___ Quoted text

I continue to meet one-on-one with a handful of guys; they are rich and powerful experiences. And Jesus is undeniably there. 

But I begin winding up in the in-between, uncomfortable places and I find Jesus there too.

One afternoon, I am praying an Examen and worrying a bit about what the last couple of hours will entail, since I have nothing planned. I feel a tug within to let the Spirit lead me. Within minutes, I am embroiled in an intense chess match with Larry, whom I’d gotten to know a couple weeks prior when he was in an isolation cell for acting out. He crushes me. Twice. At the end, I sit back and behold Larry as he quietly smiles at me. I see his determination, his intelligence, his quiet confidence. I am in awe. 

During rec time one day, Ronald approaches me and talks at me about the Bible. This goes on for over an hour and I begin to grow a bit numb. I zone in and out. I wonder how I might extract myself from the situation. All of a sudden, the monologue about the Bible stops and Ronald tells me that he has been in and out of prison since he was 12. He is now 49 years old. It dawns on me that for Ronald, the Bible is a source of identity and stability in a harsh, violent world. I catch a glimpse of his undeniable humanity and my heart turns from stone to flesh.

______
___ Task inputs

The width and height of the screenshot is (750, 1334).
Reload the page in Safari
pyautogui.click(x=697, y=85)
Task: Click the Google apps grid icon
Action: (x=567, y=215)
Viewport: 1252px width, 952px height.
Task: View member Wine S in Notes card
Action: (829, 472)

______

Exercise instructions:
A. Change "screenshot" to "screen capture" in the records and write them out again, with nothing else altered.
B. Extend the account of encounters with men in prison beyond its final sentence.

Responses to the exercise:
A.
The width and height of the screen capture is (750, 1334).
Reload the page in Safari
pyautogui.click(x=697, y=85)
Task: Click the Google apps grid icon
Action: (x=567, y=215)
Viewport: 1252px width, 952px height.
Task: View member Wine S in Notes card
Action: (829, 472)

B.
Another day, I go outside for fresh air. A group of guys are hanging out in the shade and call me over. I’m a bit apprehensive; I don’t know them and they don’t know me. After an hour, I am laughing so hard that I am tearing up because one of the guys is ripping wickedly funny jokes. As I am recovering, Brandon, one of the group members, gets serious and starts talking about faith and his struggles with it. And then he looks at me and says: “In the Gospels, Jesus came to be with people like us; if he were to come now I wonder who he’d be with, if it would be with me?” 

I am stunned. I tell him: “Yes, I think so. I think he’s already here.” 

§

All beginnings are indeed difficult. And yes, newness brings vulnerability, uncertainty and discomfort. But newness also renders the world strange, wondrous, and fresh. To become lost in this world is to risk security for an encounter with the untamed mystery of God. 

Always begin again.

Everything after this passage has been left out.